Der Strafsatz für illegales Glückwünschen wurde auf 15 Jahre Gefängnis hinaufgesetzt, aber es half nichts. Eine Woche vor Neujahr entdeckte die Kontrolleinheit IV - sie galt als die tüchtigste von allen - ein Rundschreiben der »Landwirtschaftlichen Maschinenbau AG«, dessen letzter Satz den verdachterregenden Wortlaut hatte:
»Dieses Zirkular ist vor Kälte zu schützen.« Man hielt das Blatt über eine kleine Flamme, und zwischen den vorgedruckten Zeilen erschien in fetten Blockbuchstaben der landwirtschaftliche Text: »Möge die Stärke der Arbeiterklasse im neuen Jahr blühen und gedeihen und möge den Gewerkschaften Glück und Erfolg beschieden sein! Dies ist der aufrichtige Wunsch von Mirjam und Elchanan Gross, Ramat Gan.«
Die über das findige Ehepaar verhängte Freiheitsstrafe lautete auf acht Jahre Gefängnis, verschärft durch Fasten und hartes Lager an jedem Neujahrstag.
Für die Zeit von einem Monat vor bis zu einer Woche nach Neujahr wurden alle öffentlichen Briefkästen versiegelt und von Angehörigen einer eigens geschaffenen »WunschkartenMiliz« bewacht. Briefe wurden während dieser Zeit nur auf den Postämtern entgegengenommen, nachdem die befördernde Person sich durch ein amtliches Dokument (Paß, Identitätskarte, Führerschein) ausgewiesen und eine eidesstattliche Erklärung abgegeben hatte, daß die betreffende Postsendung keine wie immer gearteten Glück- oder Erfolgswünsche enthielt. Ertappte Gesetzesübertreter wurden sofort vor ein Schnellgericht gestellt.
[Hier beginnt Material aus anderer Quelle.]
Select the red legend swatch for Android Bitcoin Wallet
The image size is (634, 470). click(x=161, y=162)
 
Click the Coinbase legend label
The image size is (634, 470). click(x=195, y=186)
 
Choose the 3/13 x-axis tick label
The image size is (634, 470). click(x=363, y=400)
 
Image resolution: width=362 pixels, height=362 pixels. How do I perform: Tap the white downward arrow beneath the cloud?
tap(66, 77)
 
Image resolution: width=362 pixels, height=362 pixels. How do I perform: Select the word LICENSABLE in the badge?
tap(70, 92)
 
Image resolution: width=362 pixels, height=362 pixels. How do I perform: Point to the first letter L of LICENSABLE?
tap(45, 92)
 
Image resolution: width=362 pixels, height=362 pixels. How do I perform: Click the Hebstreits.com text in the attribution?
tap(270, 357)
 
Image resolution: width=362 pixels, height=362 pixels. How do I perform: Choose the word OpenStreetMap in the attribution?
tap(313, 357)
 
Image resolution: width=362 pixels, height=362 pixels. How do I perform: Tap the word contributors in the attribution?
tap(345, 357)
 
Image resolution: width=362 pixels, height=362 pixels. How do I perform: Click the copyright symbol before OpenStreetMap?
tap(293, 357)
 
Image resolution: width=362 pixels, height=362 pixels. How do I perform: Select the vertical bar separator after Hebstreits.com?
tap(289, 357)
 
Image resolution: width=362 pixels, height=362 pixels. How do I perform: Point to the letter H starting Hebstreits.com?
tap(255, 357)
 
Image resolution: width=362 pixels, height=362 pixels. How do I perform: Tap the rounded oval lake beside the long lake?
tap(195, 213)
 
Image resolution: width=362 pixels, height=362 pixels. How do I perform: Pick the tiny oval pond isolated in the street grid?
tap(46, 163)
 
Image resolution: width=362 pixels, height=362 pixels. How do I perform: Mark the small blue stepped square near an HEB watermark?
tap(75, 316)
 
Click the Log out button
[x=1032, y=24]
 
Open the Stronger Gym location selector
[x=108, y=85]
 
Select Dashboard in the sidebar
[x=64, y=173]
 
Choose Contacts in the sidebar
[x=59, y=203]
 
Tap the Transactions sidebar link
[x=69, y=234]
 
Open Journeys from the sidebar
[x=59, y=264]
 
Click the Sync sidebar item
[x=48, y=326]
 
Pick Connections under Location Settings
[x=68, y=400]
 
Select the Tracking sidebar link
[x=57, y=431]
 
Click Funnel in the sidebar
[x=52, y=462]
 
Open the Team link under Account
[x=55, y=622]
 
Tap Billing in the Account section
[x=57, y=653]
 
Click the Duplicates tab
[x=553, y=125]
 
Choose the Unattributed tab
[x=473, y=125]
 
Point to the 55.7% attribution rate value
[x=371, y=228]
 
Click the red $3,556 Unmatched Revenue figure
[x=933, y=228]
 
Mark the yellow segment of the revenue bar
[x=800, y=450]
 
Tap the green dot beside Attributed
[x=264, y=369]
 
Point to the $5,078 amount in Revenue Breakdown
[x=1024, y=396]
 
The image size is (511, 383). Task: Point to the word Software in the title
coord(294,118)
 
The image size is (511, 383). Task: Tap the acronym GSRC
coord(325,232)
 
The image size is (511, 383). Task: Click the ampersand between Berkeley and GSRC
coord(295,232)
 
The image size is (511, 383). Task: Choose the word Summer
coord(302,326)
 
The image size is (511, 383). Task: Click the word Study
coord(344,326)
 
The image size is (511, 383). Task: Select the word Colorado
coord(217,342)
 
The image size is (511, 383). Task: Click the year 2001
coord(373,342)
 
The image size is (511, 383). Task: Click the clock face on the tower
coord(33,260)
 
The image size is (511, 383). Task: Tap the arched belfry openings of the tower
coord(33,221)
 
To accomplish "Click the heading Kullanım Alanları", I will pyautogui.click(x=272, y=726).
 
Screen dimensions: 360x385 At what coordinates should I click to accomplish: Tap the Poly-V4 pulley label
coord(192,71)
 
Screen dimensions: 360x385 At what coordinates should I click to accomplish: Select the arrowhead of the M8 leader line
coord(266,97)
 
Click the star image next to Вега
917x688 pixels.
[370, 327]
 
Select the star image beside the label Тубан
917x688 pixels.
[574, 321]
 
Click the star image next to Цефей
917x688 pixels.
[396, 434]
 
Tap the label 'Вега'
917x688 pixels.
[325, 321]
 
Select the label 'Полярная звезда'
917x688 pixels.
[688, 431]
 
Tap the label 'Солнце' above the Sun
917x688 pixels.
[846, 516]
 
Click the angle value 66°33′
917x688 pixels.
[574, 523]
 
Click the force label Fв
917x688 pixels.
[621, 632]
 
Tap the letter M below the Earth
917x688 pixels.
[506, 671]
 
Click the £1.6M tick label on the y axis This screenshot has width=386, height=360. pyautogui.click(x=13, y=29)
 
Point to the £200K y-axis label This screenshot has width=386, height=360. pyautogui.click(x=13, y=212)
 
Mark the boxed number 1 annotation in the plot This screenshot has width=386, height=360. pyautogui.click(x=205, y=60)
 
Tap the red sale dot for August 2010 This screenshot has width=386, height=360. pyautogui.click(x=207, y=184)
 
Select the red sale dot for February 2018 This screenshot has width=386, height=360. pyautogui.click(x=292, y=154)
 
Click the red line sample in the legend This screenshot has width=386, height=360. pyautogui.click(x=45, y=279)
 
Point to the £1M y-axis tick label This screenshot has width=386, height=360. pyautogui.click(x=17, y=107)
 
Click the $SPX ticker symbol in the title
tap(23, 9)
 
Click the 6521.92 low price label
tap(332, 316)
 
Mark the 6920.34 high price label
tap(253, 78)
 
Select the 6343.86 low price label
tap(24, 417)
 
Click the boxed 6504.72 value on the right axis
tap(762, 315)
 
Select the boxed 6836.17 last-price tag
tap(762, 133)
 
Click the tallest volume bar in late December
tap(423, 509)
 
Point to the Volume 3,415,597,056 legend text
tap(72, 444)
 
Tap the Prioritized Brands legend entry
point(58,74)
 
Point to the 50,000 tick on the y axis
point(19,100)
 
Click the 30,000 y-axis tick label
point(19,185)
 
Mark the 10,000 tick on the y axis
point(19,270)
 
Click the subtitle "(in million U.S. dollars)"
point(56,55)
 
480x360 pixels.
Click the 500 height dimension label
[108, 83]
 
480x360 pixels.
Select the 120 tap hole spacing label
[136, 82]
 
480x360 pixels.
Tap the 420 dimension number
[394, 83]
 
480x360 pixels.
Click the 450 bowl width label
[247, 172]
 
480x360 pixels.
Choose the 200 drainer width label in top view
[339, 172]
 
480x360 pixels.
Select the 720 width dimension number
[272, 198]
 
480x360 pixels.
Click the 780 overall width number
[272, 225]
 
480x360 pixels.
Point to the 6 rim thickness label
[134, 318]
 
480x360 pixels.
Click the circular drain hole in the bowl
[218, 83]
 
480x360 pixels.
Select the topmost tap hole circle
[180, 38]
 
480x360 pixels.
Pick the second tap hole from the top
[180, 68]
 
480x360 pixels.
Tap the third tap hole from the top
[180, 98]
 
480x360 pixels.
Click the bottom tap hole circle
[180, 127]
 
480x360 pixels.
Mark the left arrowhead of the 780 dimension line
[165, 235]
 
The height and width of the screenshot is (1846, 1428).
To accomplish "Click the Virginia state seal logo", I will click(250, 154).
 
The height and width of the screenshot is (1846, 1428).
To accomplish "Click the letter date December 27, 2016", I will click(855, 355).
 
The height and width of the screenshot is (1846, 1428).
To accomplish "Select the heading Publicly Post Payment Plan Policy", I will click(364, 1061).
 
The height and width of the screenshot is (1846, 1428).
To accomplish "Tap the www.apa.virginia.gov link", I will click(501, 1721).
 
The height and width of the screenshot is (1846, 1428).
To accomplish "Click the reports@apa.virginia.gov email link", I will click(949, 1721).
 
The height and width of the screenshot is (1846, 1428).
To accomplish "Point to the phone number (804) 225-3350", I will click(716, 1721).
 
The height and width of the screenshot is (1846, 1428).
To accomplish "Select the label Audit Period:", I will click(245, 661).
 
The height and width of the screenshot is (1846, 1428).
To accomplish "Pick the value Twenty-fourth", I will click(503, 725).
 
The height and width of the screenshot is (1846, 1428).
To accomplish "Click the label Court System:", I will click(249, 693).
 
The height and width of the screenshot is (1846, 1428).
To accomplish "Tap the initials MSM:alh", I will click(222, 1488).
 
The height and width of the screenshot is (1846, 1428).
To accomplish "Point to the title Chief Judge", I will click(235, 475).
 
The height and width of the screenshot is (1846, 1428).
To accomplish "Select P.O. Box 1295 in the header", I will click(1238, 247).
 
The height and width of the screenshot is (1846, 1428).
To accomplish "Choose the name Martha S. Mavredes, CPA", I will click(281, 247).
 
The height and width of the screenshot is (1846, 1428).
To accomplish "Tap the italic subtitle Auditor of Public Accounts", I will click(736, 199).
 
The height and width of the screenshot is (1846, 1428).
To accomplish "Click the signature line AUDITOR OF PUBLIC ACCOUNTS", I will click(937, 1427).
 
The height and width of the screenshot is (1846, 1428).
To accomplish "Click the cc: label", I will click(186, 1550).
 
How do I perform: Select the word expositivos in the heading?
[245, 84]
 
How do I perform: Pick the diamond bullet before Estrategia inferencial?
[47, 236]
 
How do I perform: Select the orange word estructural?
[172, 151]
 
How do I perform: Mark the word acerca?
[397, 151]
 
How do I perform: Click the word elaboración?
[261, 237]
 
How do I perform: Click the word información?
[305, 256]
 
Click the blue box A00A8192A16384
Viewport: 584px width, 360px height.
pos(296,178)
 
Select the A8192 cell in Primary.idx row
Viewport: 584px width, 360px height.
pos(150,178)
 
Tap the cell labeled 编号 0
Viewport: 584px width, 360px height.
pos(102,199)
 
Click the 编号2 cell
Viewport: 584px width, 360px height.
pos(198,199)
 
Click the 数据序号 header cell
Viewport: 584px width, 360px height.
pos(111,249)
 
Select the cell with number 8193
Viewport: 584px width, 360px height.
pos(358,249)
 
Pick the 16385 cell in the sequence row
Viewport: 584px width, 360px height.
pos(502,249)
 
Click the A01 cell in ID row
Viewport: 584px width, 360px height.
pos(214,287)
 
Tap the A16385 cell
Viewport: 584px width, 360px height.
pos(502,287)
Indessen konnten all diese Maßnahmen nicht verhindern, daß die Glückwunschrate im Vergleich zum Vorjahr um neun Prozent anstieg. Eine Fernseh-Ansprache des Wirtschaftsministers begann mit den Worten:
»Beinahe ein Drittel unseres Nationalproduktes... «
Der Bevölkerung hat sich wachsende Empörung bemächtigt. Panzerwagen patrouillieren in den Straßen der größeren Städte. Gerüchte wollen wissen, daß die Regierung ein Dringlichkeitsgesetz erwägt, das die Einführung von drei Schaltjahren hintereinander ohne Neujahrstag vorsieht. Die Situation spitzt sich zu. Es riecht nach Bürgerkrieg. In den Außenbezirken von Tel Aviv sind gelegentlich Schüsse zu hören. Da hat wieder irgend jemand versucht, einem Mitmenschen Glück und Erfolg zu wünschen.